**Data for analysis**
BEGIN
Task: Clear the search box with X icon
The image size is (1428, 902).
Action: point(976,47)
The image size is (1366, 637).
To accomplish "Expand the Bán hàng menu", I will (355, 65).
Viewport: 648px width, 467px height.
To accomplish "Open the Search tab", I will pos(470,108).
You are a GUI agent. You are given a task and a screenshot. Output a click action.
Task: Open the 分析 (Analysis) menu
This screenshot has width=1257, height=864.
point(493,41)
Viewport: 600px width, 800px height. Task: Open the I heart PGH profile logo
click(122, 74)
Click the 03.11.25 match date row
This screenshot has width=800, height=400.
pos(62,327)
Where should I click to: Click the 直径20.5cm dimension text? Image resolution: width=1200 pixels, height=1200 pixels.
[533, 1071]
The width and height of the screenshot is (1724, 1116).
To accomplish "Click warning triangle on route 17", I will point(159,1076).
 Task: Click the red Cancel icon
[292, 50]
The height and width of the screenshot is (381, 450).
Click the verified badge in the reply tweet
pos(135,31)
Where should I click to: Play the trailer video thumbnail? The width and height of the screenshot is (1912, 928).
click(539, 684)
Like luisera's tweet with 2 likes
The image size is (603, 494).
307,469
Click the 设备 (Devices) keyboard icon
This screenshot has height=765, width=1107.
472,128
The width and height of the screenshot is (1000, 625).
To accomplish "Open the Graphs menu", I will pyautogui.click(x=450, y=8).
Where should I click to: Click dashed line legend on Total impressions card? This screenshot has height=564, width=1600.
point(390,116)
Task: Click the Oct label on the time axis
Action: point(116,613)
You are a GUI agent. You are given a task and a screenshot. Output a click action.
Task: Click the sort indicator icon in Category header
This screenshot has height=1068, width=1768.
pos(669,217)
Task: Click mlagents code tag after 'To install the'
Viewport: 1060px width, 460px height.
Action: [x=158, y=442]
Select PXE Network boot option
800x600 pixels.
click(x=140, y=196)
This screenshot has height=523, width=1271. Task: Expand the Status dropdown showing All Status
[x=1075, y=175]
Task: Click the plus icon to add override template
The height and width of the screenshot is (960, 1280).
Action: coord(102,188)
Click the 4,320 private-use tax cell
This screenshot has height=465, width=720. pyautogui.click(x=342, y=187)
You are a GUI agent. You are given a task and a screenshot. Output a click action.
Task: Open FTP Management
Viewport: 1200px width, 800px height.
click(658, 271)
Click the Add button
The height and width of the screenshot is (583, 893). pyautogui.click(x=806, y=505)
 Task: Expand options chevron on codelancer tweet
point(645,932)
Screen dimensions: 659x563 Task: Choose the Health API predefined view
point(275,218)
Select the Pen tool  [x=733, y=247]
END
**Description of the task**
The answer must hold exactly the lines of the entries above, from the first line through the line that contains "The width and height of the screenshot is (1724, 1116).", and no others.

**Task answer**
Task: Clear the search box with X icon
The image size is (1428, 902).
Action: point(976,47)
The image size is (1366, 637).
To accomplish "Expand the Bán hàng menu", I will (355, 65).
Viewport: 648px width, 467px height.
To accomplish "Open the Search tab", I will pos(470,108).
You are a GUI agent. You are given a task and a screenshot. Output a click action.
Task: Open the 分析 (Analysis) menu
This screenshot has width=1257, height=864.
point(493,41)
Viewport: 600px width, 800px height. Task: Open the I heart PGH profile logo
click(122, 74)
Click the 03.11.25 match date row
This screenshot has width=800, height=400.
pos(62,327)
Where should I click to: Click the 直径20.5cm dimension text? Image resolution: width=1200 pixels, height=1200 pixels.
[533, 1071]
The width and height of the screenshot is (1724, 1116).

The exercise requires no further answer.